The population of Nepal's remotest district, Humla, is just 40,000. Let's say 10,000 of them are babies. If the 30,000 adults needed one kg of rice a day, the whole district would need 30 tons of rice a day and nearly 11,000 tons a year. But the government is only supplying 6,000 tons of rice a year to Humla. So how come people aren't starving to death?
This is proof, if proof is still needed: if we could encourage the people of Humla to grow more of their own food, provide irrigation and an additional cash crop, they could take care of themselves. And it would save Kathmandu billions of rupees a year that it could earmark for some needier area of the country.
Oh yes, the transportation mafia will lose its lucrative contracts. The civil servants won't be 'civilised' any more because they have to eat dhindo but it will rescue the Karnali from the clutches of our crippling dependence on the outside world.
It is now the 21st century, across Hilsa in Tibet, there is now a highway there is electricity and living standards are soaring. On our side of the border we are still in the medieval ages. This can't go on much longer, we have to start changing now. And we will do it ourselves if Kathmandu is not interested.
(Jivan Bahadur Shahi is the former elected DDC chairman of Humla)
Most-affected by Conflict
Even before the attack on the army's road construction site in Pili of Kalikot on Sunday that killed at least 100 people, the Karnali's four districts were already more-badly affected by the conflict in per-capita terms.

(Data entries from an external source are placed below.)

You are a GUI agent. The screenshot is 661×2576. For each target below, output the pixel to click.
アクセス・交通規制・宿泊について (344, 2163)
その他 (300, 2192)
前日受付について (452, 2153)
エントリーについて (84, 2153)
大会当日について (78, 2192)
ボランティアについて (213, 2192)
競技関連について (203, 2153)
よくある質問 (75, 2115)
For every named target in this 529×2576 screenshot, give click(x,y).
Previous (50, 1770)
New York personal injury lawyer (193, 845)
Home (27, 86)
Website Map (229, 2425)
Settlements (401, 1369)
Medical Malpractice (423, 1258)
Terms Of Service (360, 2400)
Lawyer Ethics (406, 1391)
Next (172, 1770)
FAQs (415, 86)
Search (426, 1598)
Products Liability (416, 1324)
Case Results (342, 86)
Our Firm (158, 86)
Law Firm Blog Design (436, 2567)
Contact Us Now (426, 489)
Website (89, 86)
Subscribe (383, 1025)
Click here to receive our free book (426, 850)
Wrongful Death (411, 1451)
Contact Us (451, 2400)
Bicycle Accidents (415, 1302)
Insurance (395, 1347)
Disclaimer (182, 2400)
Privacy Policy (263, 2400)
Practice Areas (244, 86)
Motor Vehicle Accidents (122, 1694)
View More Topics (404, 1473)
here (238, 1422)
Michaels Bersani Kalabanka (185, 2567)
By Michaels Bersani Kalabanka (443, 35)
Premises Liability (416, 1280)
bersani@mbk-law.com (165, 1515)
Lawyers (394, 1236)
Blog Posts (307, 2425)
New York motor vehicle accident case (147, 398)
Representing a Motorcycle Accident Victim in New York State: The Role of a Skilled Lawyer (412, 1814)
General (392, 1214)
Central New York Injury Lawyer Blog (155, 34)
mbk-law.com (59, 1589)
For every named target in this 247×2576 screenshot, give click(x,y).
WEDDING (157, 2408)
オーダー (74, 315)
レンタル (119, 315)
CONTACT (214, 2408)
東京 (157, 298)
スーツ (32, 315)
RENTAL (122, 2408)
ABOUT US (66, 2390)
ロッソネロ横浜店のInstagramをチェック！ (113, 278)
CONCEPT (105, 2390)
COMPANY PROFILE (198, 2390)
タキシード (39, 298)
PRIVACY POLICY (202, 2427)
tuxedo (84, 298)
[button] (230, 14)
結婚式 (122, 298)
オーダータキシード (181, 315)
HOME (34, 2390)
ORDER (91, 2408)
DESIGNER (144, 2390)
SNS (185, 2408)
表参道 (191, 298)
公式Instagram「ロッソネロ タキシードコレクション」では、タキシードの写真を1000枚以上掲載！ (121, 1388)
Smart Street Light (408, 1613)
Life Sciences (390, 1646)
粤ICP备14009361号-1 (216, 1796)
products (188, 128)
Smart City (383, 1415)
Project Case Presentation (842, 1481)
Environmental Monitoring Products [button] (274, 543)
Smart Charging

Statistics till December 2004 collated from human rights organisations show the number of abductions here is proportionately nine times the national average. The number of internally-displaced people is 15 times the all-Nepal figure. While the conflict has claimed the life of one Nepali in every 2,000 in the past ten years, in the Karnali, two people out of every 1,000 have been killed-making the killings here four times higher than the national average.